The way the story is generally told, this attention and shelter is what saved Derrick from suffering the same sad fate as many Chicago basketball prospects—from Ben Wilson (a top-tier high school recruit who was shot and killed in 1984) to Ronnie Fields (the Chicago Public League legend who suffered a serious car accident, lost his shot at a scholarship, and never made the NBA) to Jereme Richmond (the former Illinois forward who pleaded guilty to unlawful use of a weapon just this year). And yet for better or worse, Rose has essentially been walled off from the rest of the planet his entire life. He has always been the person around whom pieces have revolved, but he has never been the one actively commanding those pieces to move. It has turned him into a quiet person, the one guy in any room who's always listening. This has brought its own advantages.
"I have said his greatest asset, his greatest quality, is that he is a phenomenal, phenomenal listener," BJ Armstrong says. Armstrong, who played on three of those Jordan championship teams, is now one of Rose's closest mentors. "He listens. He is able to take information, decipher what is important, decipher what is not important, and gets to the crux, right to the heart of what is going on right there."
Rose calls this going into stealth mode. "I was always the kid who didn't say too much, and people didn't think I knew that much," he says. "But I always knew everything that was going on in the room and always knew my surroundings."
I suggest that this is the sort of skill that might benefit someone who plays his particular position. "Oh, for sure.

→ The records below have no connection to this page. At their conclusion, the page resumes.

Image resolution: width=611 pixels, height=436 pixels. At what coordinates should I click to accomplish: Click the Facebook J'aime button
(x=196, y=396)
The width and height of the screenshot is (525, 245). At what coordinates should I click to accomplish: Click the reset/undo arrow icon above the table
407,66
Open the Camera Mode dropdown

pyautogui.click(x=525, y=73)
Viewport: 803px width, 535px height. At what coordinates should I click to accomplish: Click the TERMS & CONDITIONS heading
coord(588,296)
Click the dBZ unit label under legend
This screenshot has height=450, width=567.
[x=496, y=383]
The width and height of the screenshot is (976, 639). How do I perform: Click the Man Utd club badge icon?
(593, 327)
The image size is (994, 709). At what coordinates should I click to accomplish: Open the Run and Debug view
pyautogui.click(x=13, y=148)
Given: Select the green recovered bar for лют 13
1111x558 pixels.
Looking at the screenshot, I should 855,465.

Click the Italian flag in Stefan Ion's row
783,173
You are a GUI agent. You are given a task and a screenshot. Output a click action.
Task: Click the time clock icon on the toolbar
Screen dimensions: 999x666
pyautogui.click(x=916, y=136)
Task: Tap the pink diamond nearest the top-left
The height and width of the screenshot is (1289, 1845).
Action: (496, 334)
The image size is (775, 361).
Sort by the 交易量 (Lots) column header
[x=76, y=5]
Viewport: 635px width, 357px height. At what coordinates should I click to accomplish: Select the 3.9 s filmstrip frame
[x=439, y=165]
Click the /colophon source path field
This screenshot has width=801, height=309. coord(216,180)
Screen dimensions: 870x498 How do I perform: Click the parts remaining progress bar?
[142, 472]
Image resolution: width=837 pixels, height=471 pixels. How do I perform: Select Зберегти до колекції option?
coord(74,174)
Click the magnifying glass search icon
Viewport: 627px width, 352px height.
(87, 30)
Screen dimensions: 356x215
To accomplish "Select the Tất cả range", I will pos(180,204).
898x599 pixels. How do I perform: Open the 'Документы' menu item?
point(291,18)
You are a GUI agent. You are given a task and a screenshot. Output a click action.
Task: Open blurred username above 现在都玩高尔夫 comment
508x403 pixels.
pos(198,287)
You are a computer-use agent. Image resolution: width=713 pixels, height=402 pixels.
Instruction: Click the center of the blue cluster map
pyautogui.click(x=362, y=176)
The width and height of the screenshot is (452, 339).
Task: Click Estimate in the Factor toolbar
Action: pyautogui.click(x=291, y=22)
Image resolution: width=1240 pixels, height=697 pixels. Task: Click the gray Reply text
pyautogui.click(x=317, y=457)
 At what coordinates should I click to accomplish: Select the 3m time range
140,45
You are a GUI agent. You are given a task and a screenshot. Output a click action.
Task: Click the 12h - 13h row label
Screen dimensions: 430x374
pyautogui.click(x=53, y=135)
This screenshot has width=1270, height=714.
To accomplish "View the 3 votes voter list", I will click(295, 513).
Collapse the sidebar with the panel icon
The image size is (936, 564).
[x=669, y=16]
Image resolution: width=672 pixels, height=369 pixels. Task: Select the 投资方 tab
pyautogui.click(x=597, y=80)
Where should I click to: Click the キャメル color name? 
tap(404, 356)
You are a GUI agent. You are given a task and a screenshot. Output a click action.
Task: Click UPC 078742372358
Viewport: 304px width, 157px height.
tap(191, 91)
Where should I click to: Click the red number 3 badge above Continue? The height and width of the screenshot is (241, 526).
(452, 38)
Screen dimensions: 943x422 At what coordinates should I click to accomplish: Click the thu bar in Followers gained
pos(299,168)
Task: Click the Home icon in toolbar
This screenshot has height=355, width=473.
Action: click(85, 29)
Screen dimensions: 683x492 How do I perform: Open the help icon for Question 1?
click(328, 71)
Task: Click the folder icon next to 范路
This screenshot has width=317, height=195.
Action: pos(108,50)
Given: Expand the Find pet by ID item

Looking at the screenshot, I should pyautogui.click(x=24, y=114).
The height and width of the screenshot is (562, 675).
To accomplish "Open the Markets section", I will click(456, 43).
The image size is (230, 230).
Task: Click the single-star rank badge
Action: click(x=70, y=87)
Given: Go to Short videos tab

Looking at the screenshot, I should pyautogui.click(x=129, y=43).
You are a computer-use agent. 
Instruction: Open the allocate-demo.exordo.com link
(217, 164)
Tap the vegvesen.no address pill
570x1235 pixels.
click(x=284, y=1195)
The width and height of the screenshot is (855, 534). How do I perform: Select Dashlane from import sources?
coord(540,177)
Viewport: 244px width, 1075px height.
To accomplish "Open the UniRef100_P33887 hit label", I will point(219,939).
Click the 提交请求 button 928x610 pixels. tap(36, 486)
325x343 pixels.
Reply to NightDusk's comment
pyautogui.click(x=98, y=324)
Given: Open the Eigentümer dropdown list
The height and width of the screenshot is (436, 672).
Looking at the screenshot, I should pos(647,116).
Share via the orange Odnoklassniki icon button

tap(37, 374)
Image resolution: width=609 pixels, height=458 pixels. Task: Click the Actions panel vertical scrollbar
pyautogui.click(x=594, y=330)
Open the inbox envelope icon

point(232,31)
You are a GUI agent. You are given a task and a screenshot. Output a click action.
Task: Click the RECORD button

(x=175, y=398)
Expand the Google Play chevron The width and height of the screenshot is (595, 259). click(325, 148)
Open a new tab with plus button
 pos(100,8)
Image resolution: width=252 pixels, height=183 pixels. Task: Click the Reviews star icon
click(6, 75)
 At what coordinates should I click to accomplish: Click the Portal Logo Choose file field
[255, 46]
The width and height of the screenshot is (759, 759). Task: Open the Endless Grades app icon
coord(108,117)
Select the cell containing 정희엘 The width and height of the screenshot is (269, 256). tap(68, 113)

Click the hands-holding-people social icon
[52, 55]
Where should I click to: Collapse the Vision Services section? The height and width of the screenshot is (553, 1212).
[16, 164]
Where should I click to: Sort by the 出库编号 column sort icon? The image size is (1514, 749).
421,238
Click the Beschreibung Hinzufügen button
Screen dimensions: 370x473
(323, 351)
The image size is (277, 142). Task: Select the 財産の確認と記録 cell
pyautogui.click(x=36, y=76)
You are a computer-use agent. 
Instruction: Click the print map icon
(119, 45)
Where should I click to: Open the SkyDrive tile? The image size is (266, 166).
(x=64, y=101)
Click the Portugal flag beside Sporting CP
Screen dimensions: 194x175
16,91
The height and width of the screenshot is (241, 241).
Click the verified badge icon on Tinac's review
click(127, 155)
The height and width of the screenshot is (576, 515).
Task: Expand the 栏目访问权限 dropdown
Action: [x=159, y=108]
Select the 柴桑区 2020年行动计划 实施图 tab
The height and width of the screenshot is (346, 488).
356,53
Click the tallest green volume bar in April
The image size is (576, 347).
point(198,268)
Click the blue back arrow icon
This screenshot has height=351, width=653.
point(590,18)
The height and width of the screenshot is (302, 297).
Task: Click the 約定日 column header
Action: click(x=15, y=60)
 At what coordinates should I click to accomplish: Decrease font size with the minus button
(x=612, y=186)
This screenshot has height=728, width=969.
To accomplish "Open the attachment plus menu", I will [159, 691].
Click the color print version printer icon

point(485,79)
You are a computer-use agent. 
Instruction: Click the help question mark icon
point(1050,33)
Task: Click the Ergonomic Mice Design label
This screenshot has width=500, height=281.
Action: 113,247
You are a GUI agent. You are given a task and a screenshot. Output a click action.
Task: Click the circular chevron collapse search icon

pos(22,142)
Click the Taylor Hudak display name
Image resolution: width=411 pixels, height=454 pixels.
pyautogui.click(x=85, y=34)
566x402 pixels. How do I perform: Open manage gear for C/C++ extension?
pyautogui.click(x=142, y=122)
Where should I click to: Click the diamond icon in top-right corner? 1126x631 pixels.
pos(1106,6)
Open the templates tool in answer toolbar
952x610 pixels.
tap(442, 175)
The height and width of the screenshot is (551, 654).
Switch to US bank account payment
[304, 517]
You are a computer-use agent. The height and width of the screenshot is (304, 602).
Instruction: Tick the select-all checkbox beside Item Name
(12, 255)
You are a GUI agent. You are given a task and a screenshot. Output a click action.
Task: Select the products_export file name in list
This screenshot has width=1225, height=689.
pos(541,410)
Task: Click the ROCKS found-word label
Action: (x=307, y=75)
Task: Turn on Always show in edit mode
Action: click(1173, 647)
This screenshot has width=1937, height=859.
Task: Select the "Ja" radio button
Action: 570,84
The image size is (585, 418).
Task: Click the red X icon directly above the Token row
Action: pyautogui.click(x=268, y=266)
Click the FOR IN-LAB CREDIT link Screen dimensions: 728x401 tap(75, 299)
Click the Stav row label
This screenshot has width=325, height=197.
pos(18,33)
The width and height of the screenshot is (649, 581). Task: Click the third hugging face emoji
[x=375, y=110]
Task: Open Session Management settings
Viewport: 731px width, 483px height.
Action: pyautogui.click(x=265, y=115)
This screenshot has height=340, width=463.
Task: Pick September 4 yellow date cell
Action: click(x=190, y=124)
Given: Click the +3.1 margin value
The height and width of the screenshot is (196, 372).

Paying attention to detail, that's part of being a point guard."
Rose is in charge when he's on the basketball court, but not in the way Michael Jordan, or even Magic Johnson, was. Jordan was the alpha dog who willed his teammates into submission; Magic was the host of a perpetual party everyone desperately wanted to be invited to. Rose's game is that of the covert observer, the assessor, the one who sits back, takes stock of the situation, finds the holes to attack, and then pounces. His game is aggressive, but only in a reactive fashion; he waits for you to show him your hand. Every game he is reading the defense the way you might survey strangers at a party.
"I can read people very well just from watching the things you do, just by how people talk," he says. "I'm quiet, so I'll sit here and not say anything and watch you for a couple of minutes, and I can tell what you're about." I ask the question I think anyone would in this situation. "I'm not a dick, am I?"